В первое послевоенное лето на нашей поляне перед участками Радимовых появилась пухленькая миловидная девочка лет семи-восьми со светлыми волосами, заплетенными в косички и, вероятно, с бантами. С ней был еще худенький мальчик, как выяснилось младший брат, еще был огромный мяч. Светлана и Коля Немоляевы и их огромный мяч – эта картина из далекого прошлого запомнилась на всю жизнь.

На всю жизнь запомнилась и первая послевоенная зима в Абрамцеве. Теплый уютный дом с заботливой, всегда удивительно доброжелательной Бабой Вавой в засыпанном снегом дремучем уснувшем лесу. Картошка, приправленная репчатым луком, мукой и молоком, запеченная в дровяной печи.
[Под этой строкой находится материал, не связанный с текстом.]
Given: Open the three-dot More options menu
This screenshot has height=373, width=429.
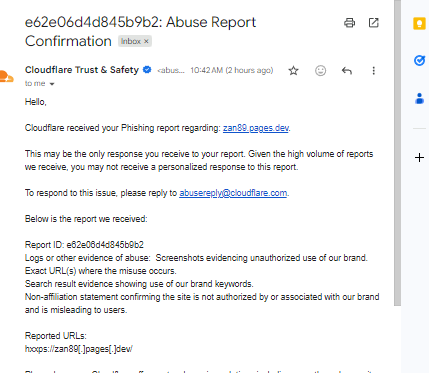Looking at the screenshot, I should [x=373, y=71].
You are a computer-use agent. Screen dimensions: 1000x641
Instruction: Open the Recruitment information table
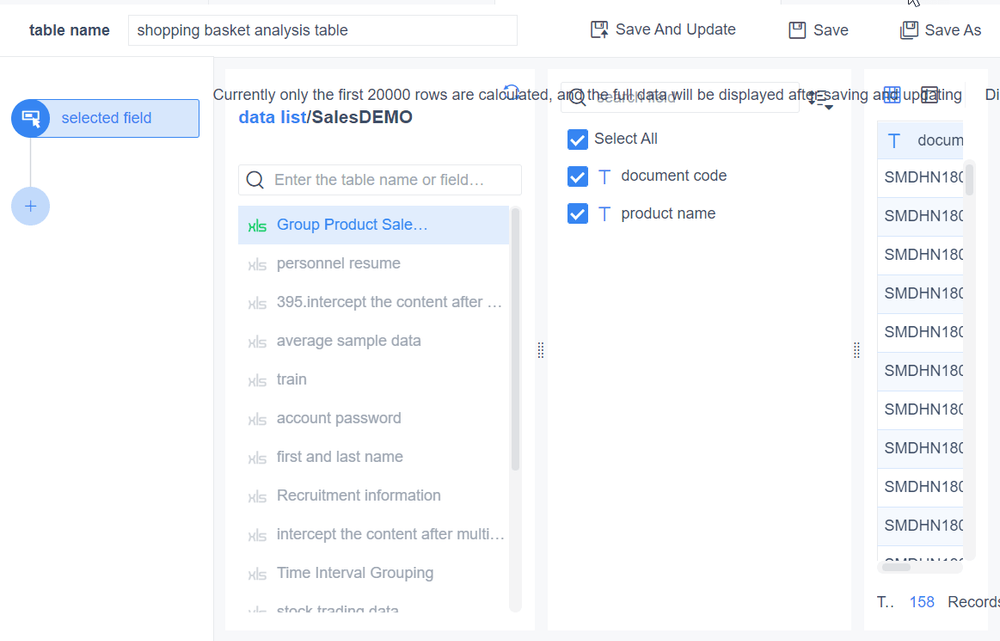tap(358, 496)
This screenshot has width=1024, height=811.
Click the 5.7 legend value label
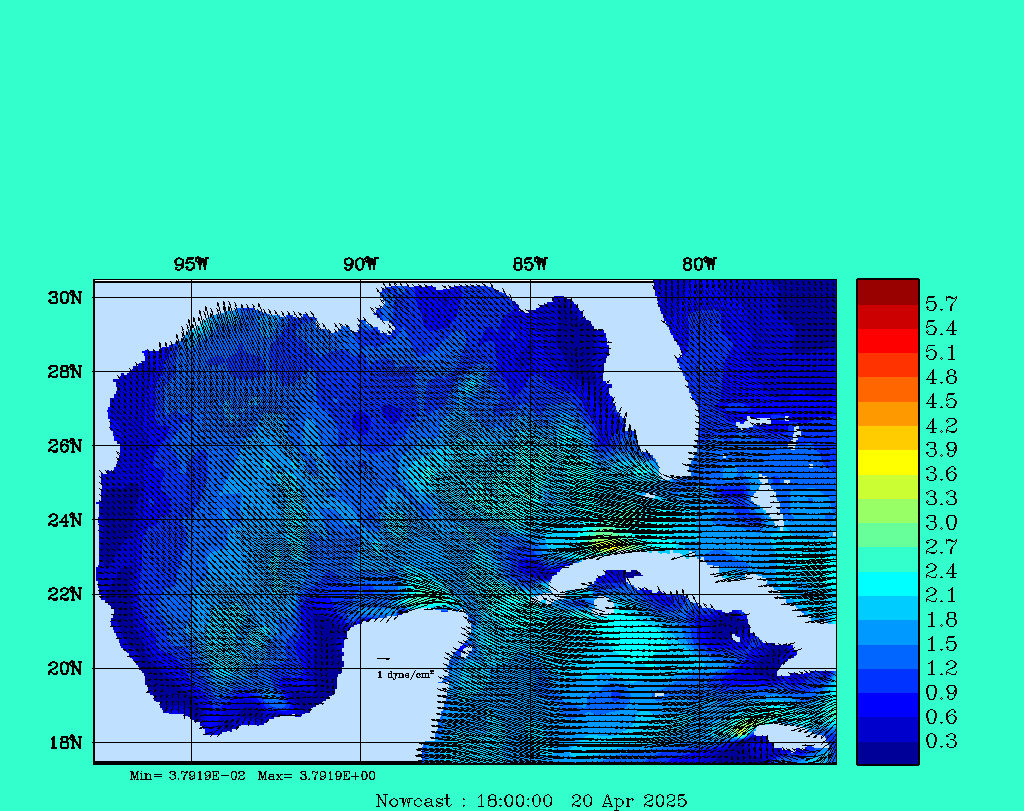[941, 303]
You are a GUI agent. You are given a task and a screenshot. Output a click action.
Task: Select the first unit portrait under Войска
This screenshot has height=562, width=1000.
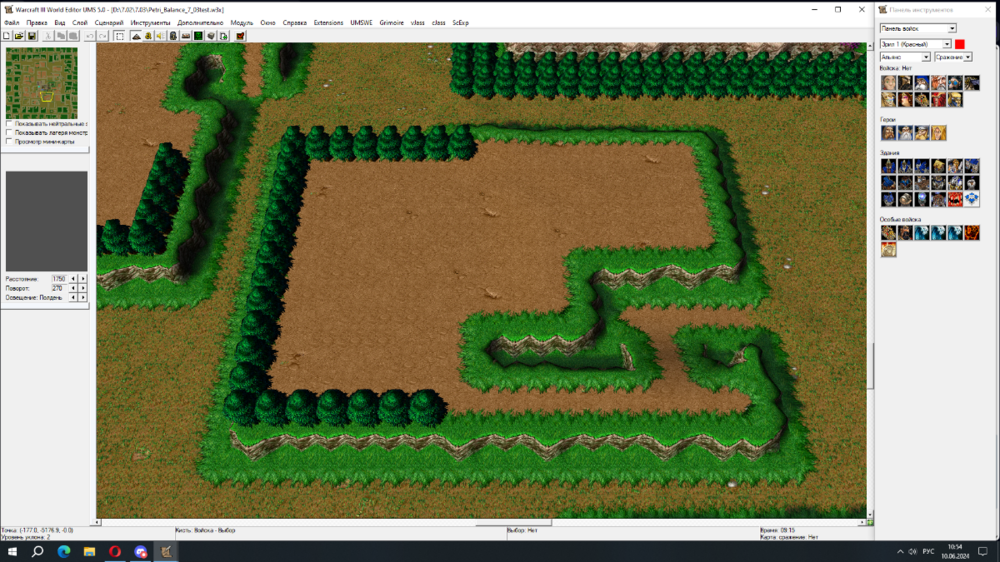tap(889, 83)
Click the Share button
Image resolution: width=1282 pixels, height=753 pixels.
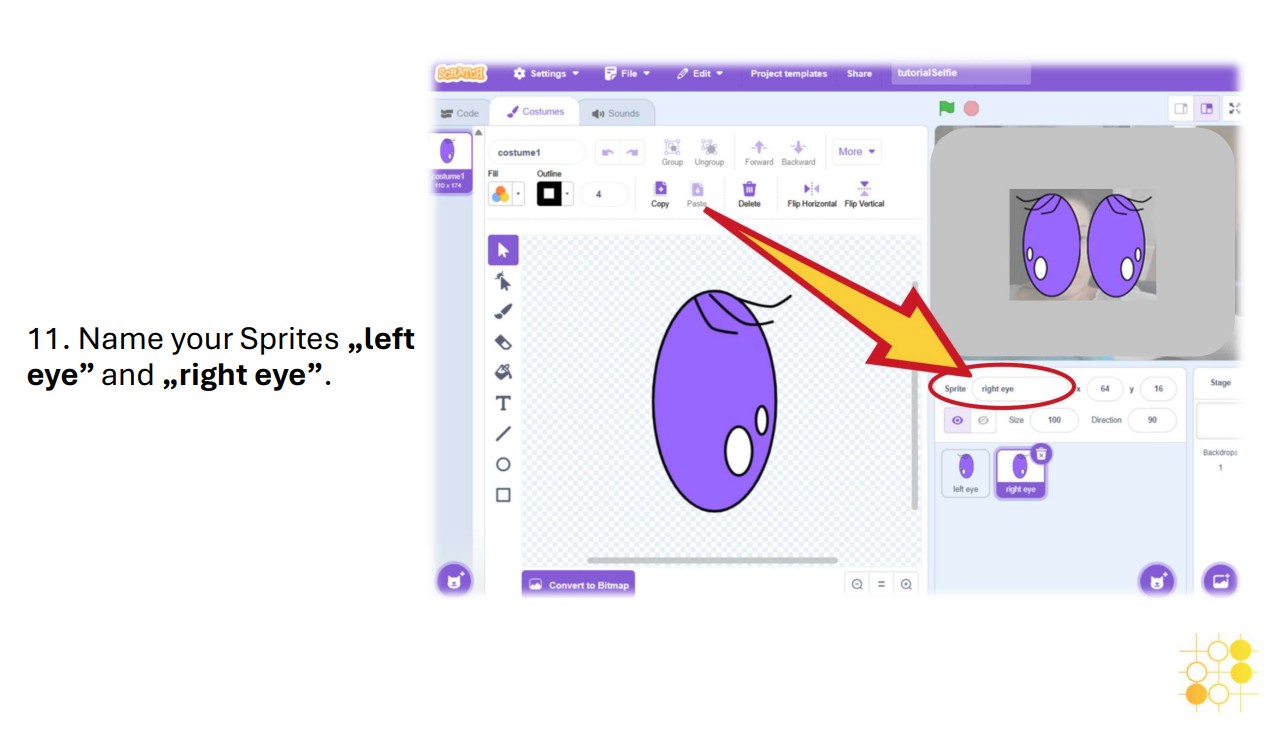coord(858,72)
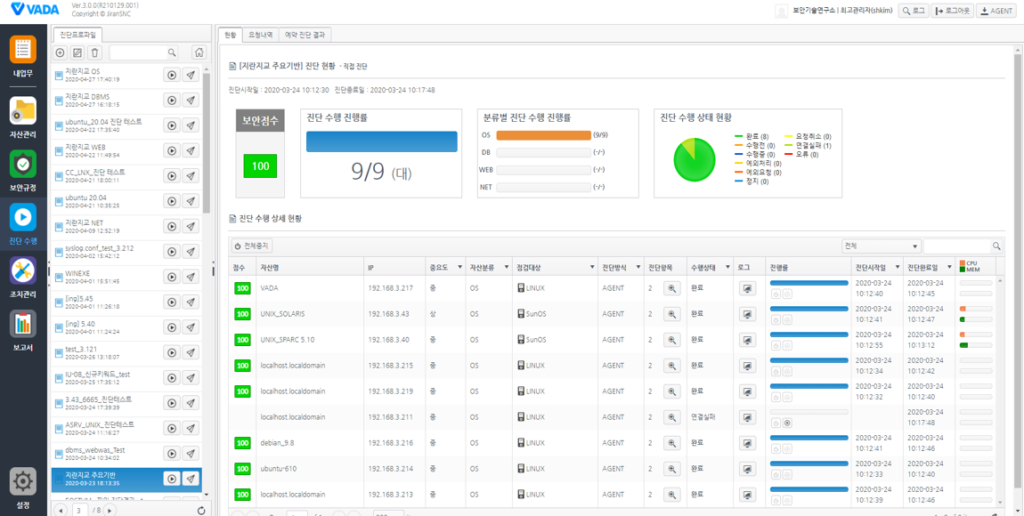Expand the 전체 filter combo box
The height and width of the screenshot is (516, 1024).
pyautogui.click(x=880, y=245)
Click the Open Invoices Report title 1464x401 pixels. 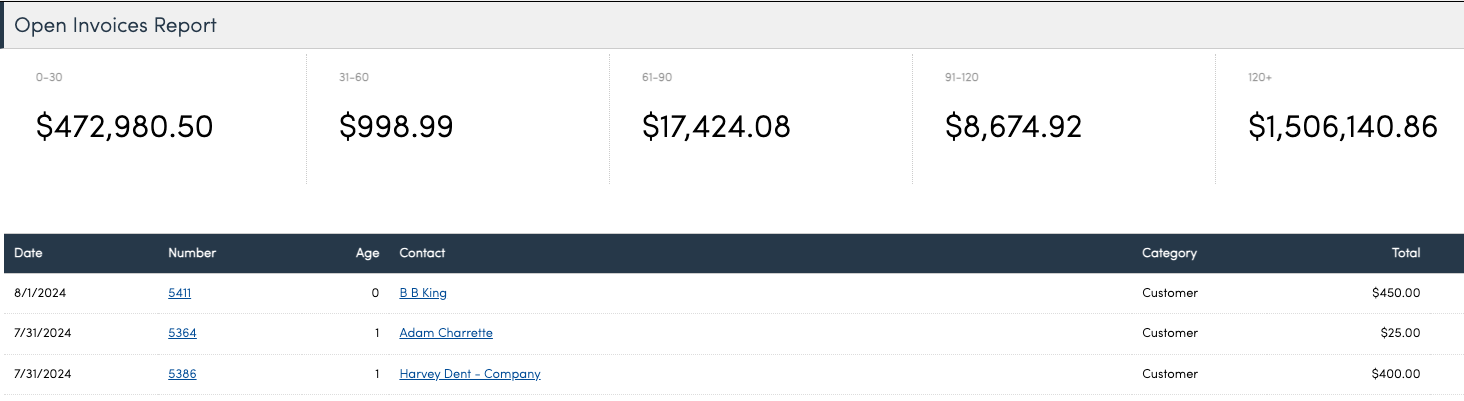(116, 25)
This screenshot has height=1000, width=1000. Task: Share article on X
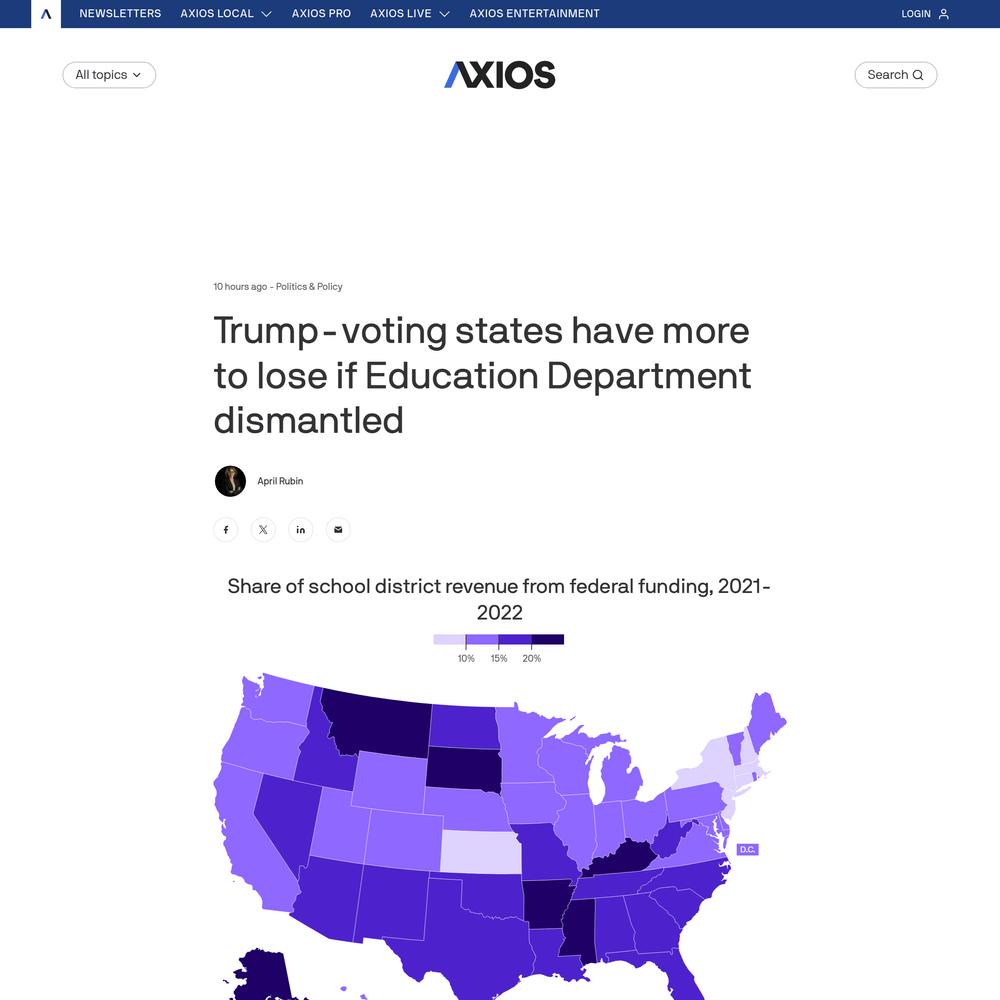click(263, 529)
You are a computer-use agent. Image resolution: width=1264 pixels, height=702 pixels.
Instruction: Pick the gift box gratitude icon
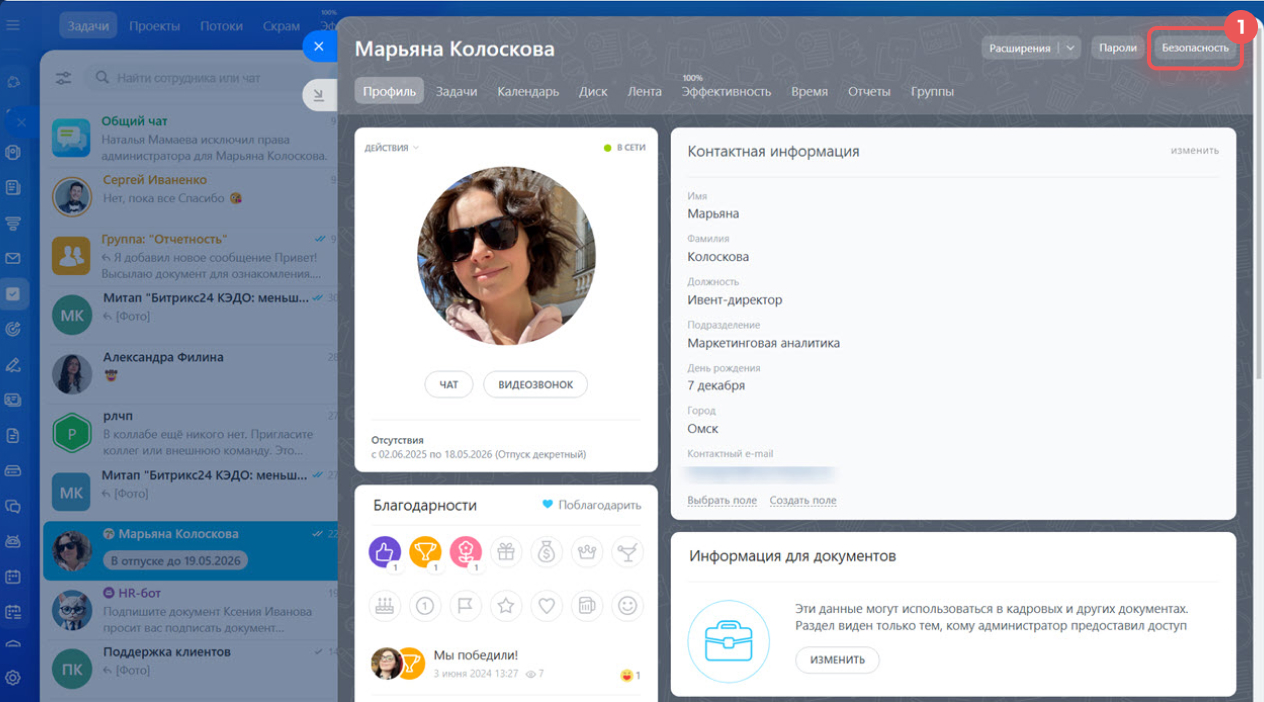click(506, 551)
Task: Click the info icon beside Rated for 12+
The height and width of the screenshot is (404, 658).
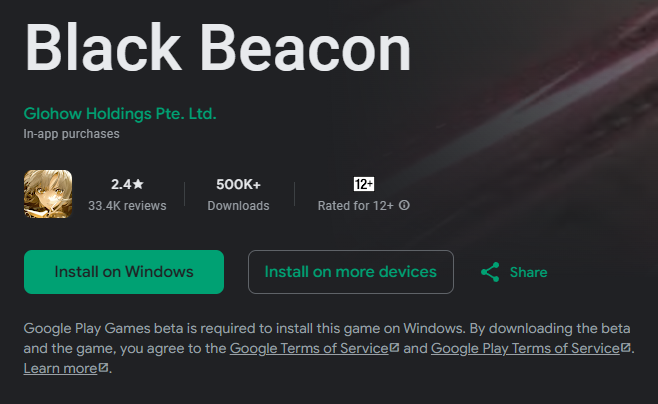Action: [405, 205]
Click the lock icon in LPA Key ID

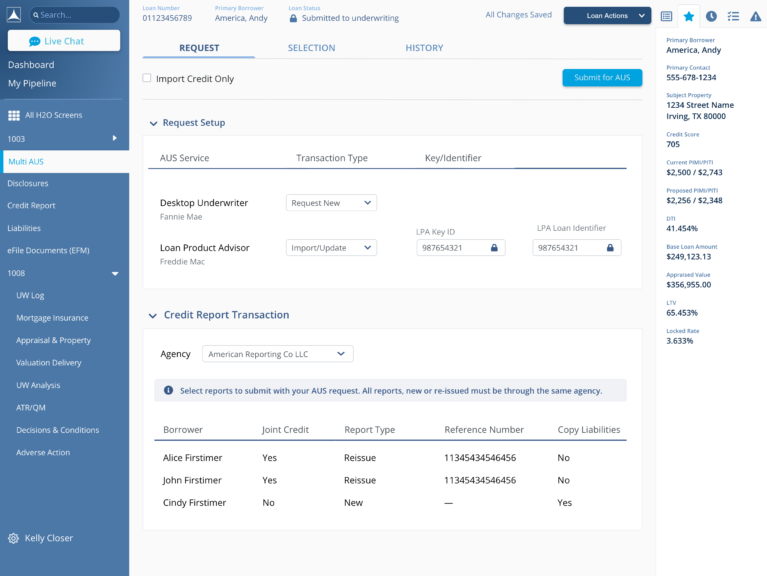494,248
Чай с медом…

Вечером, засыпая при мерцающем свете керосиновой лампы, я разглядывал на дощатом потолке удивительные загадочные картины, нарисованные причудливой текстурой дерева, большими и малыми распилами сучьев. Тут были и забавные физиономии, и разнообразные следы как бы реально существующих и сказочных животных. Чего только не было. Благодатное поле для разгула детской необузданной фантазии.

При первой возможности я отправлялся из Москвы в Абрамцево. Выходные дни, школьные каникулы или даже сорокоградусной мороз, освобождающий от посещения школы, предоставляли мне такую возможность.

В первую послевоенную зиму в заснеженных Абрамцевских лесах у меня произошли две незабываемые встречи. Первый раз это был тот самый случай, когда из-за крутых морозов можно было не ходить в школу.

Поздним холодным утром я оделся потеплее и отправился на лыжах в лес. Миновал усадьбу и двинулся дальше через поля в сторону деревни Глебово. Запрятанная в кустах на моем пути речка Яснушка даже в сильные морозы не замерзала, и потребовалось много времени, чтобы найти возможность перебраться на другой берег этой милой, нежно журчащей на перекатах речушки. В конце концов, пропахав в пушистом снегу в чапыжнике около километра, я по стволу упавшей березы с лыжами в руках преодолел возникшую преграду и оказался на Глебовском берегу. Поднявшись из ложбины на взгорье, вышел на поле уже на задворках деревни. Пошел было дальше по краю поля, но остановился с каким-то странным предчувствием опасности.